→ Предоставленный отрывок:

==*==

Выплывай, председатель!

Сколько похоронок она после этого сама разносила! Обхватит новая вдова преседательшу, на пол вместе упадут, детишки - в крик. Нагляделась на чужое горе, от своего не отходя. Сравниться с ним мог только голод.

- Катя, ты хлебушка бы хоть немного домой принесла, поела, - тихонько напоминала мачеха. А у Кати давно ее трехсотграммовая карточка разрезана - детям чужим роздана. Не было у председателя привилегий, ни единой хлебной граммочки. Потому и не винили ее бабы, когда делила скупые пайки по душам, когда стучалась в двери, вызывая слабых и малых на каторгу лесозаготовок. Видели: рядом встает голодная Петровна, больше всех выработку дает и на сплаве, и в лесу. За что и патефоном была награждена, а однажды - велосипедом. Да на нем далеко не уедешь даже в хорошую погоду: двадцать две деревни в сельсовете, а речек, что их перерезали - не сосчитать.

Самый дальний конец - шестьдесят километров. Пешком, одна, через лес с медведями. Самая страшная дорога - в распутицу. Встанет на берегу реки, покричит, если только эхо откликнется, - снимет одежду и вплавь. Однажды шугой осенней так тело изрезало, что строгий отец слез не сдержал, увидев окровавленную Катю.

- На печке отогреешься, и наутро даже голова не поболит, - вспоминает Екатерина Петровна. - Всю войну больше четырех часов подряд не спала. В пять утра вскочишь, обойдешь деревни, председателей обругаешь, кто заслуживает. Был один тютя, ничего не мог, только детей стругать. Так ему и говорила. Обижался, но другие уважали. Придет непосильная разнарядка на хлеб - соберу председателей колхозов. Все старики, инвалиды. Скажу им: «Ну, друзья дорогие мои, против вас я дитя, но раз руководить поставлена...» Покрутят мужики головами, покряхтят: «Давай, председатель, вместе расписывать, с кого сколько полагается». Всякое про те времена рассказывают, но мы жили честно, без обид и сплетен, на помощь друг дружке завсегда приходили. И врагов народа в наших местах не было. Только в одной деревне единоличники воспротивились тому, что на оборонные работы их хотели послать. Дом мой обещали поджечь, да обошлось.

==*==

→ Записи набора данных:
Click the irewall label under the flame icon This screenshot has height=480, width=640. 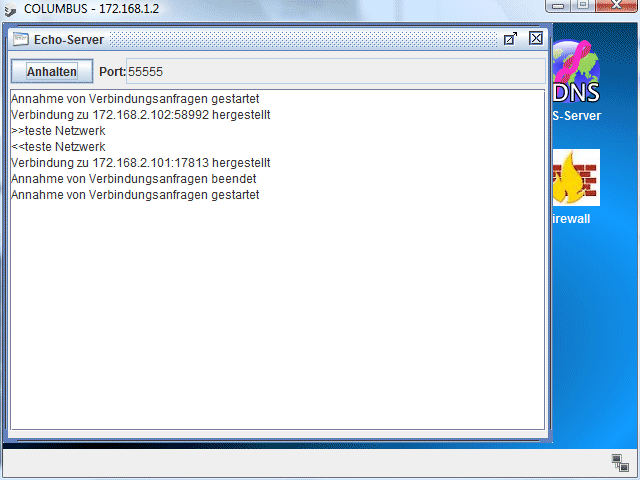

==*==

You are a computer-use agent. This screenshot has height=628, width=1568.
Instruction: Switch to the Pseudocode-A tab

==*==

→ Поставленные задания:
A. Пожалуйста, выпишите из текста о председательнице сельсовета всё, начиная со слов «Самый дальний конец» и вниз до слов «увидев окровавленную Катю.».
B. Продолжите текст о председательнице сельсовета, начав сразу после его последнего предложения.

→ Ответы к заданиям:
A.
Самый дальний конец - шестьдесят километров. Пешком, одна, через лес с медведями. Самая страшная дорога - в распутицу. Встанет на берегу реки, покричит, если только эхо откликнется, - снимет одежду и вплавь. Однажды шугой осенней так тело изрезало, что строгий отец слез не сдержал, увидев окровавленную Катю.

B.
По закону мирного времени

Не плаксивой она женщиной была, но по ночам слезы, не спрашиваясь, на подушку текли, хороня женское счастье. До нее ли - пусть молодой, пусть красивой, - когда нецелованные девичий срок перехаживают. За всю войну Петраковский сельсовет только две пары зарегистрировал. Нежданно-негаданно третьей невестой стала... она сама.

Герой войны Петр Васильевич Жгилев вернулся по ранению домой в 44-м. Может, кто в горьком бабьем царстве и позавидовал их любви, но ни одного упрека за короткий вдовий пост Екатерина Петровна не услышала. Сама себя корит:

- Виноватая я перед Виктором и Богом, что не сдержала слова, снова замуж вышла.

Но разве бывает такое, чтобы виноватого судьба второй раз счастьем наказывала?

9 мая мужу надо было в деревню Дябрино идти, подписку на государственный заем проводить. Сердце в очередной раз рвать под причитание несчастных женщин, оглядывающих свою бедность: что еще продать, чтобы с государством рассчитаться? В тот день помогла Победа: оставила Петровна плачущего от радости мужа и - бегом на самую легкую в своей жизни подписку. В честь такого праздника к голубушке-председателю чуть ли не в очередь выстраивались, чтобы в ведомости расписаться, а уж как обнимали да целовали! Тогда казалось, что вместе с капитуляцией приказ на счастье для всех подписан.

Но сколько еще беды пришлось всем вместе пережить. В сорок пятом Екатерину Петровну поставили руководить собесом. Поработав немного, отказалась от отдельного кабинета - страшно стало. Одного инспектора фронтовик посчитал врагом и со второго этажа выкинул. Сама из окна райисполкомовского выскакивала и пожилого доктора на руках выносила. Раз инвалид печку разворотил в кабинете за то, что за раны его комиссия только третью группу трудоспособности выписала. Другой раз Петровна два часа под столом просидела, протянет руку к телефону - мужик в гимнастерке ее по руке костылем: «Выписывай карточки». Но как выпишешь, если не положено, и как объяснишь это человеку, чья душа посильнее тела изранена!..

А однажды чуть тяжеленными американскими ботинками ее не прибили. Из помощи американской выдала фронтовику бутцы, а он рассчитывал на костюм. Ну и размахнулся тем, что в руки попало...

- Но я верткая была, под прилавок спряталась. Потом только вместе с милиционером фронтовикам помогала.

Партия сказала: не верь!

Жало начальство Екатерине руки, секретарь райкома даже в самый злой час говорил: «На тебя, Петровна, ругаться не буду». Ставили ее в пример мужикам, на всех праздниках в президиумы единогласно выбирали. И в сорок девятом году на бюро тоже единогласно руки подняли: Жгилеву из рядов КПСС исключить!

- Честное слово, утопиться хотела, когда меня из партии выгнали. Так обидно стало. И страшно за мужа. Петр ведь при больших должностях был, могло ему это помешать.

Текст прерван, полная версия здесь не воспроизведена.